While that likelihood fades with each passing day, it is still not out of the realm of possibility, experts tell NBC News. In 2011, passenger remains were located about two years after Air France Flight 447 crashed off the coast of Brazil and into the Atlantic Ocean.
But all of the unknowns, coupled with the vast search area roughly the size of Los Angeles, has made finding anything linked to Malaysia Airlines Flight 370 an uneasy prospect, said David Learmont, operations and safety editor at Flight International magazine.
“MH370 is a different ball game,” Learmont said. “We know nothing.”
The Air France tragedy shares some eerie similarities with the missing Malaysia Airlines jet — neither plane sent a distress signal — but the French plane’s recovery benefited from its altitude and low speed when it hit the water, Learmont said.
“It’s the reason why there was floating wreckage as well as some big bits on the seabed when, after two years of search, they found the wreckage,” he added.
So far, officials can’t provide the circumstances for why Flight 370, which was supposed to arrive March 8 in Beijing from Kuala Lumpur, deliberately flew thousands of miles off course over the southern Indian Ocean. The rate at which it struck the water is also unclear.

**Explore the material**
1. In the news text about the search for Malaysia Airlines Flight 370, what publication is David Learmont the operations and safety editor of?
2. In the news text about Flight 370, write out the part from "The Air France" to "is also unclear." again, with "debris" in place of "wreckage" each time it appears.
3. Carry the news text about the missing Malaysia Airlines jet forward from its last sentence.

**Listed entries**

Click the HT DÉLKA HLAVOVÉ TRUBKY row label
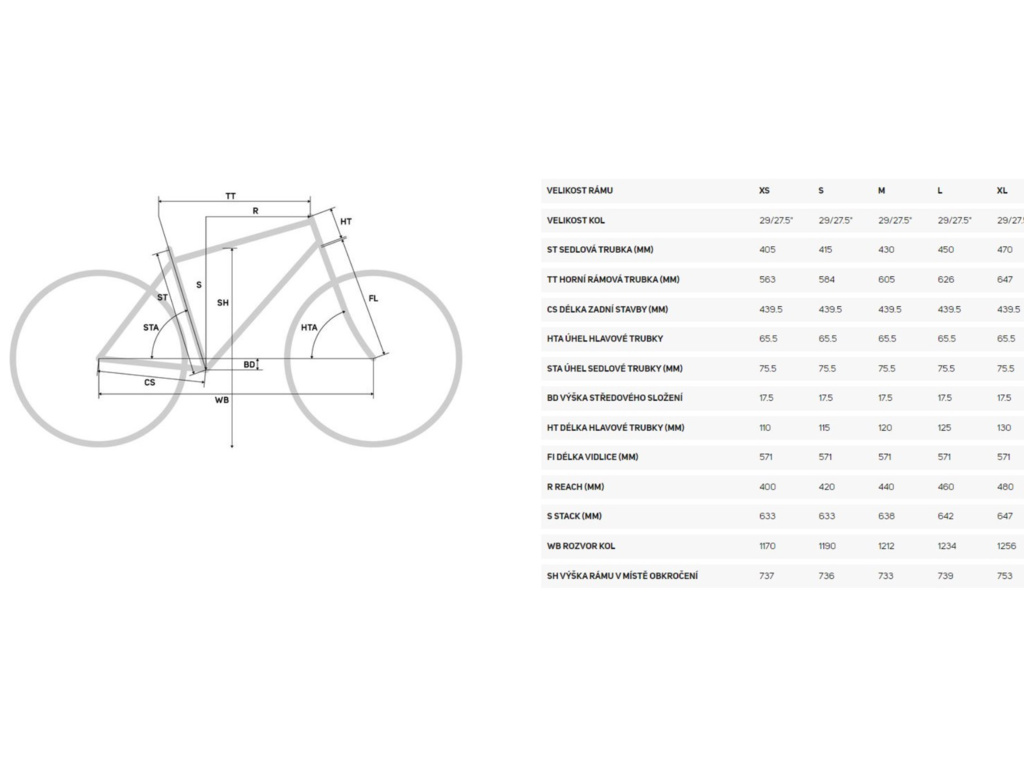1024x768 pixels. [x=615, y=427]
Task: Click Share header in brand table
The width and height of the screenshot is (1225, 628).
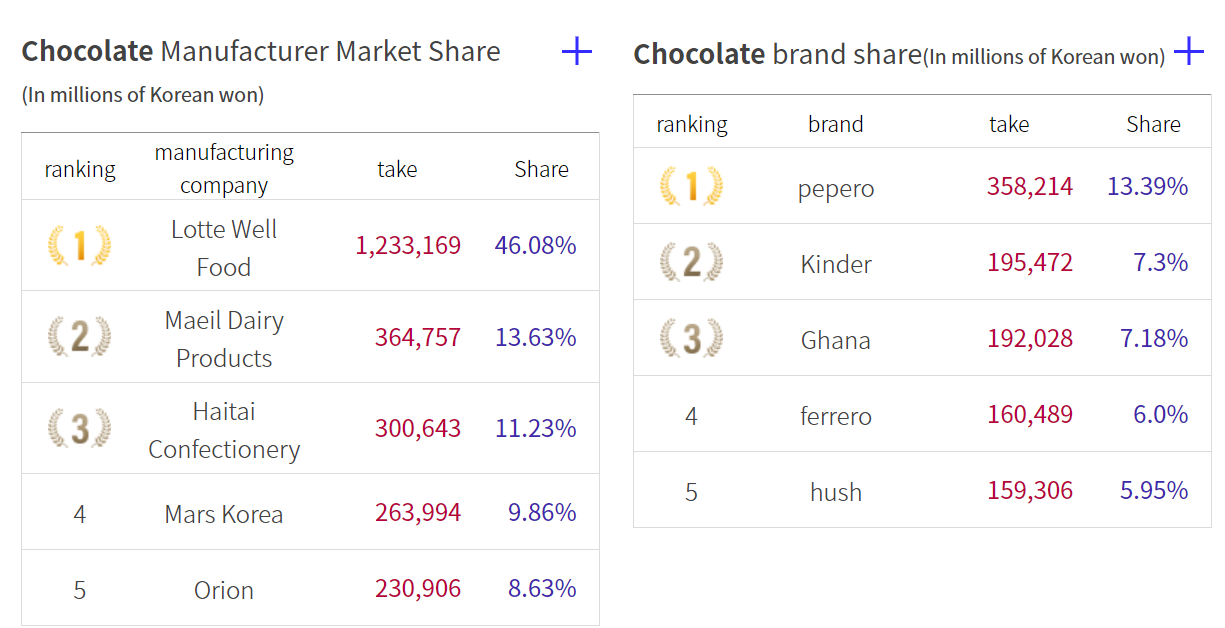Action: pyautogui.click(x=1153, y=124)
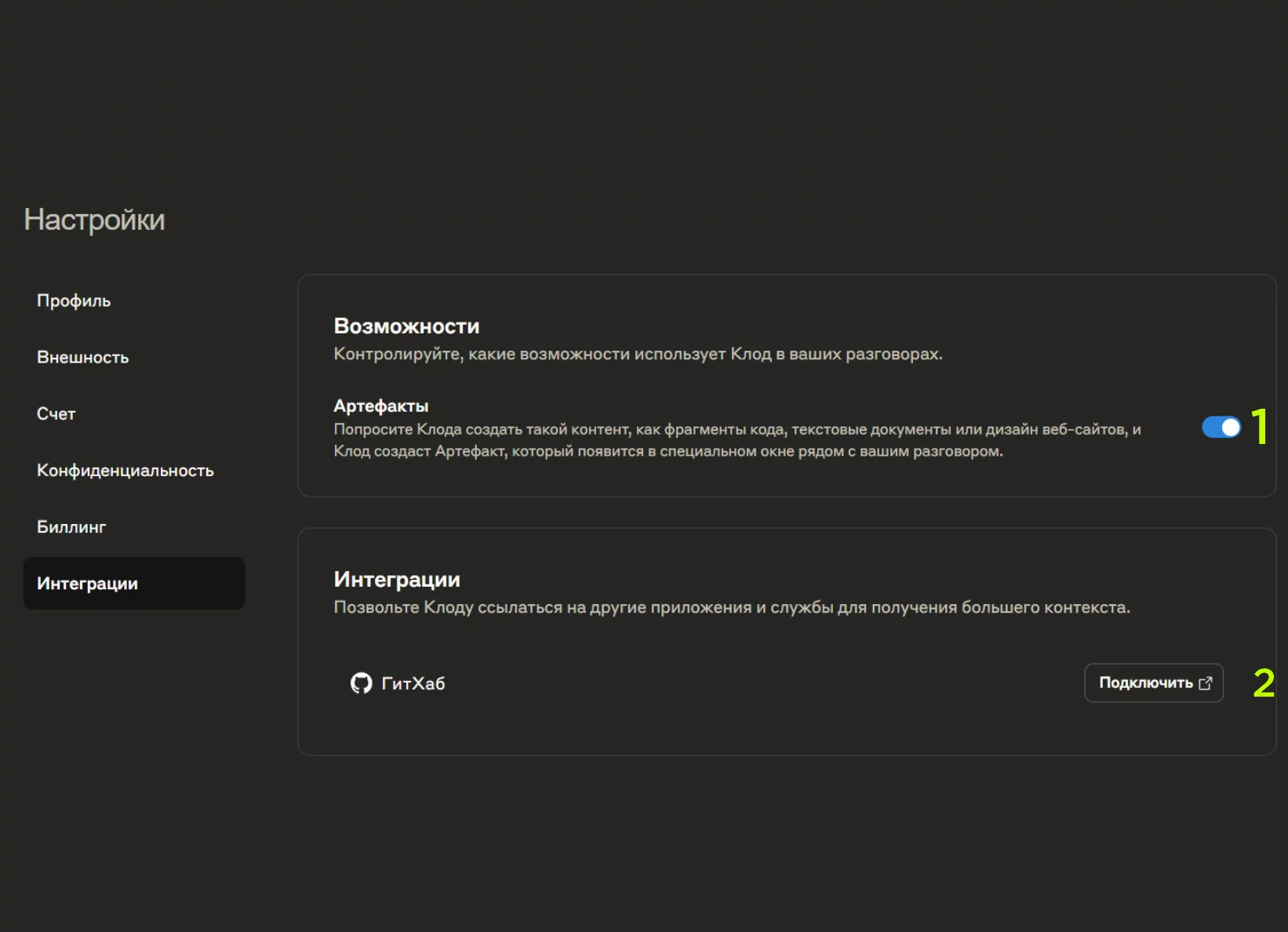Click the Возможности section heading
The height and width of the screenshot is (932, 1288).
click(406, 326)
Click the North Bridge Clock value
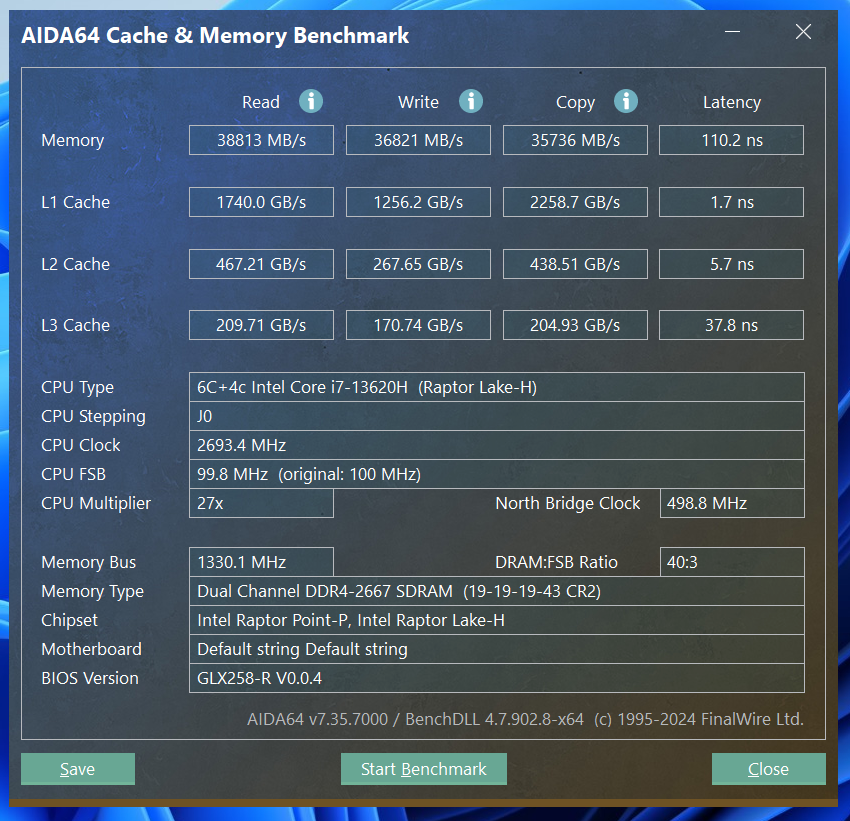Image resolution: width=850 pixels, height=821 pixels. [732, 503]
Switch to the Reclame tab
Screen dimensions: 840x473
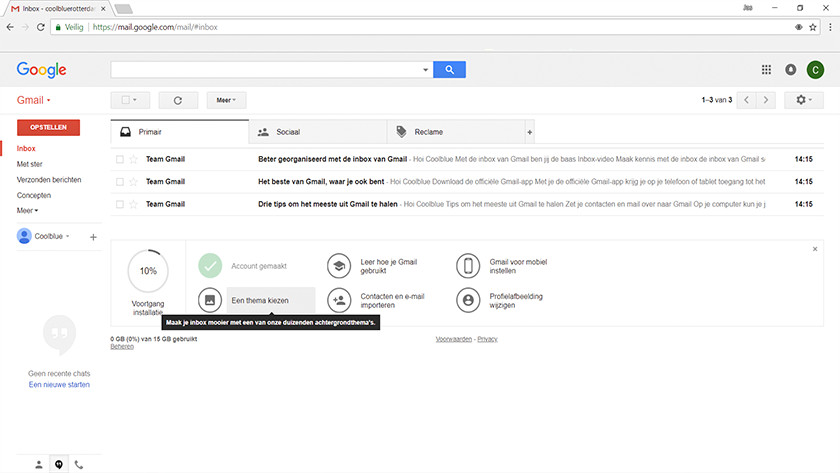(455, 132)
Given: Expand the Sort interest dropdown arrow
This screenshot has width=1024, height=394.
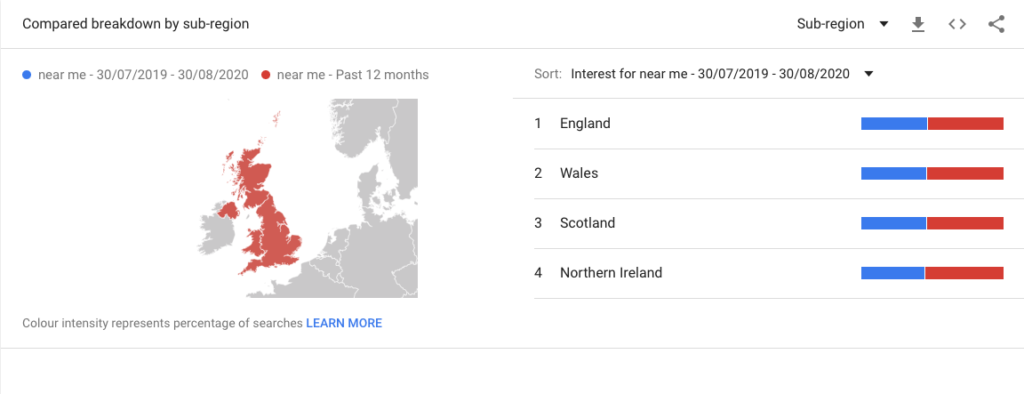Looking at the screenshot, I should click(x=869, y=74).
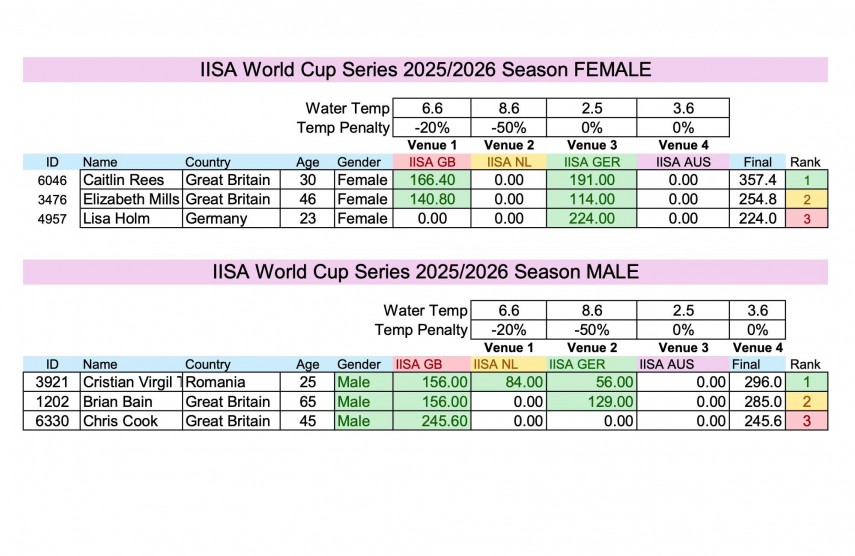Select the Cristian Virgil name cell

click(x=130, y=382)
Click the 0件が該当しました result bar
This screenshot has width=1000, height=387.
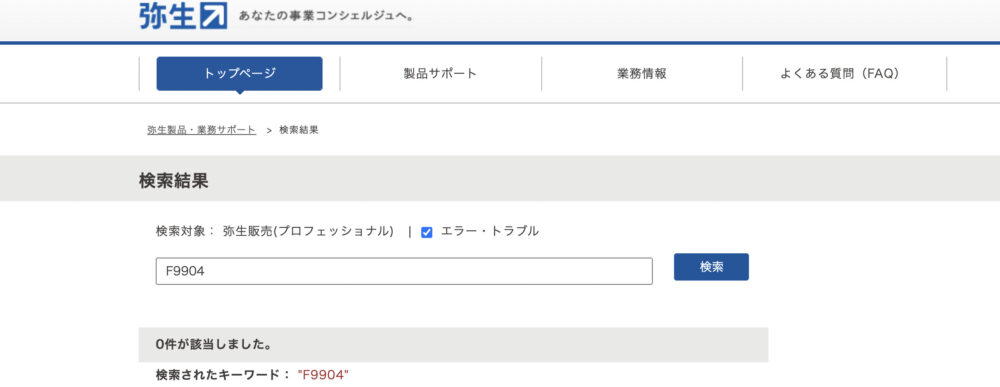(453, 345)
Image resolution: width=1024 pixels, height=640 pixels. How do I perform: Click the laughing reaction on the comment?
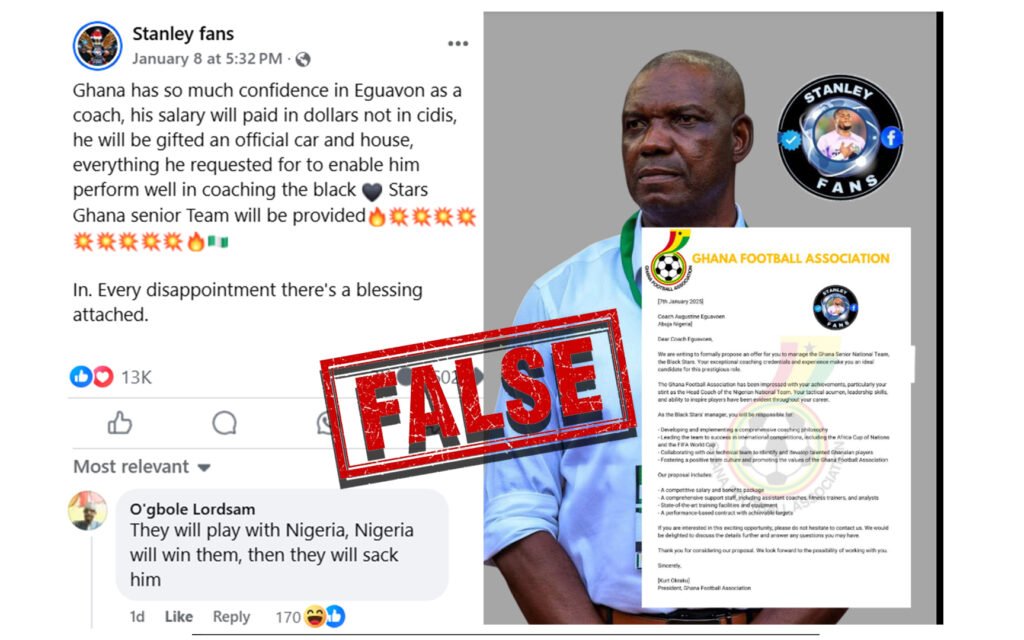pos(315,616)
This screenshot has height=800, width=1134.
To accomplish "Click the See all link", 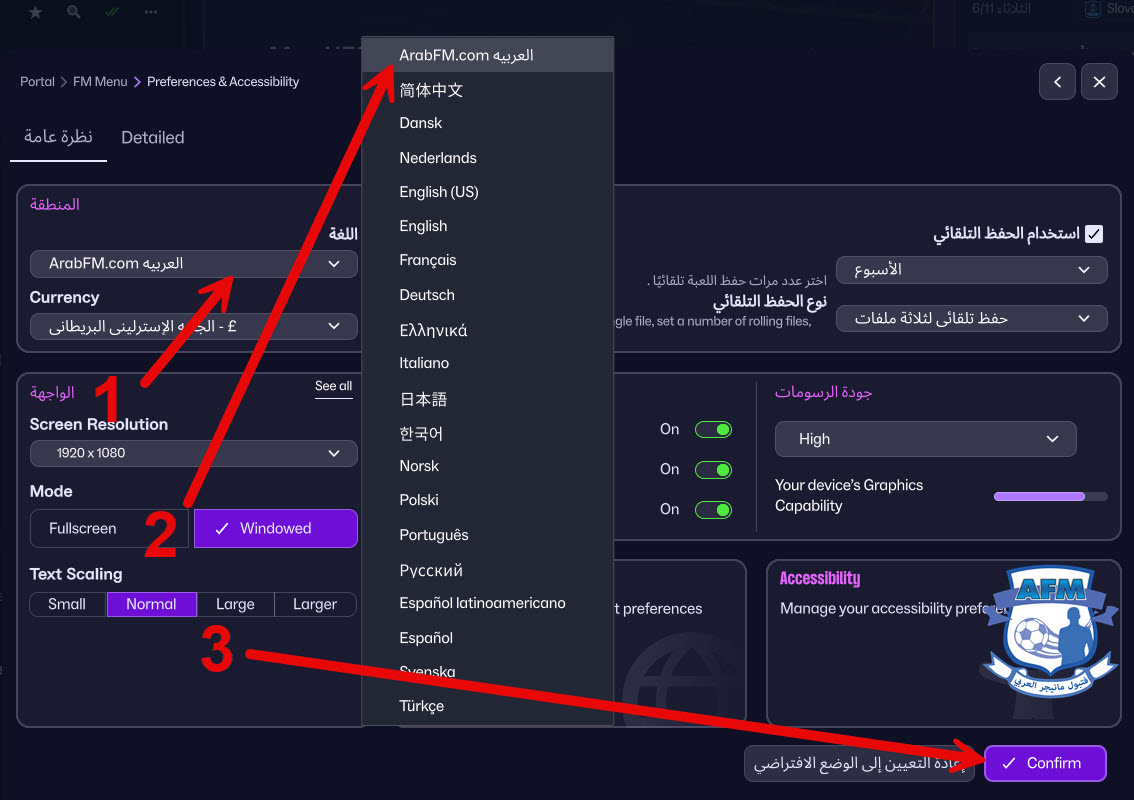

**Results in order**
1. Flight International magazine.

2.
The Air France tragedy shares some eerie similarities with the missing Malaysia Airlines jet — neither plane sent a distress signal — but the French plane’s recovery benefited from its altitude and low speed when it hit the water, Learmont said.
“It’s the reason why there was floating debris as well as some big bits on the seabed when, after two years of search, they found the debris,” he added.
So far, officials can’t provide the circumstances for why Flight 370, which was supposed to arrive March 8 in Beijing from Kuala Lumpur, deliberately flew thousands of miles off course over the southern Indian Ocean. The rate at which it struck the water is also unclear.

3.
“Oceanographers have said that the sea floor in this area is very silty, so anything heavy — engine parts, wing spars — may sink in, in which case … we may not be able to ‘see’ anything,” Learmont said.
An unmanned U.S.-made submarine has been using sonar to scour the ocean floor some 15,000 feet down. Air France, which carried 228 people on board, was discovered 12,795 feet below the surface.
While it makes finding Flight 370 more difficult the further down it may have sunk, that could actually benefit the search for remains.
“I thought to myself, she found her grave in the sea, and it was OK for me. Now it disturbs us again.”
That’s because there are fewer animals to disturb the wreckage site at that depth, said Robert Jensen, CEO of Kenyon International Emergency Services, a private firm that has helped airlines in the recovery process after a crash.
Fragments of human remains could be located, and investigators would be able to use DNA and forensics to determine whom they belong to.
That was the case with Air France, in which one of the skeletal remains dredged up in 2011 was discovered strapped into a seat.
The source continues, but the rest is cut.